> _Work instruction_:
What is the count of lines in the material below that hold "checkbox"? Answer with only that number.

> _Exercise inputs_:
--------------------

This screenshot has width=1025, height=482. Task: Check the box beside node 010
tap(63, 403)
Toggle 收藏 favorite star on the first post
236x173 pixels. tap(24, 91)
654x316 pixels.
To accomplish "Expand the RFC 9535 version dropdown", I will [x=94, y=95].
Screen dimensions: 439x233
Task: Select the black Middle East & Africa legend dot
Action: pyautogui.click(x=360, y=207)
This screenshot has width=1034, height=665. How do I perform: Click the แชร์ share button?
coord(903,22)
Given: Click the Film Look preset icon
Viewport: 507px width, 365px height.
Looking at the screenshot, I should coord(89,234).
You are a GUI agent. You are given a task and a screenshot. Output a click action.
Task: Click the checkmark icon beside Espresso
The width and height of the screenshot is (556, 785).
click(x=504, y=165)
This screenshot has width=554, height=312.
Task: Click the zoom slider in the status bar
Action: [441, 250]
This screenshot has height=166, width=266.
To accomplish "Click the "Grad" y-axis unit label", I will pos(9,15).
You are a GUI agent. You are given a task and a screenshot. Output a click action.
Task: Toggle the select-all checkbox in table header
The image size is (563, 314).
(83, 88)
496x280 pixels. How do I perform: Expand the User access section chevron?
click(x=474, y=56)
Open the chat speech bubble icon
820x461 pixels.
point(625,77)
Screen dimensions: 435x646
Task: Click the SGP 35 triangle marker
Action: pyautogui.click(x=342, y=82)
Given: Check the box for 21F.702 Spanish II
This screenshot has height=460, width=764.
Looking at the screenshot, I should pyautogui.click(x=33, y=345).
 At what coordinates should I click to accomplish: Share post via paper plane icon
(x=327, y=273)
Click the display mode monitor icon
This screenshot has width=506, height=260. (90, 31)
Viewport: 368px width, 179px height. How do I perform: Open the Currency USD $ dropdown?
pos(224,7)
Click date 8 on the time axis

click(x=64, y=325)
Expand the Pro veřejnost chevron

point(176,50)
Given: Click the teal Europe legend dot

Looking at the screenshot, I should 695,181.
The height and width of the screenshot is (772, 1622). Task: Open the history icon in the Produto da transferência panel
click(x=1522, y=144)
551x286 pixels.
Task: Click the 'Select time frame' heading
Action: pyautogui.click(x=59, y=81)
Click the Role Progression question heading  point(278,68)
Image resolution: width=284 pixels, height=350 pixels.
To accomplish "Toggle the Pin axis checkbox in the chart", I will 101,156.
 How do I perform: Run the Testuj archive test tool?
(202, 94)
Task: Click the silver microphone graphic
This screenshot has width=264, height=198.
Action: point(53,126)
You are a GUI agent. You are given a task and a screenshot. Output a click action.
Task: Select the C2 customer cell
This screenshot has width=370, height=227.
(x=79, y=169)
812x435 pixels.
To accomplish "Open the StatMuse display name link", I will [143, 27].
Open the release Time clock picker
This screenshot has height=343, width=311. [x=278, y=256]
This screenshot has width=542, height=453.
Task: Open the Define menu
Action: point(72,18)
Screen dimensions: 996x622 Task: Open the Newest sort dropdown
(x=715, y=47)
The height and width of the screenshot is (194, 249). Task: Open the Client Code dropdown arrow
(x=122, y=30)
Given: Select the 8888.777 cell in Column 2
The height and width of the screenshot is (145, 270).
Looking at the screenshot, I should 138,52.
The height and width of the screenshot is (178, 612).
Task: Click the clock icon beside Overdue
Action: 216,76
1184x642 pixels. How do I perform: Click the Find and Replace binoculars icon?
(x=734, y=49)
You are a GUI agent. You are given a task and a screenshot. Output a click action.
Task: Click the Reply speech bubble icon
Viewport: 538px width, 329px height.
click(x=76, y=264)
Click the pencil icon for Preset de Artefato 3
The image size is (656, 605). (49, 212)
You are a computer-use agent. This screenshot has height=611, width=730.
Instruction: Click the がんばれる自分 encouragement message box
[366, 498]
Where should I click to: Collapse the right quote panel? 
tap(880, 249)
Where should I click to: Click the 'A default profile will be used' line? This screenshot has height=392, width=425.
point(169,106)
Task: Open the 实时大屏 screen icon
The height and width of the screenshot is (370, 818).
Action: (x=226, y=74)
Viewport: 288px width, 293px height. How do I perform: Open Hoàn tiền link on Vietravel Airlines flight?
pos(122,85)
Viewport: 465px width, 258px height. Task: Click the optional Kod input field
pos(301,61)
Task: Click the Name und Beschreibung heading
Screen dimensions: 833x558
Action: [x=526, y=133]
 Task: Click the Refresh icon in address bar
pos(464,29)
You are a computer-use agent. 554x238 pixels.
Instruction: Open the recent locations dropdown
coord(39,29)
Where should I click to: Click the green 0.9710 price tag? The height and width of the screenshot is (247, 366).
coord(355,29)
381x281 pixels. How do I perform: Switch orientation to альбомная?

--------------------

> _Result of this exercise_:
2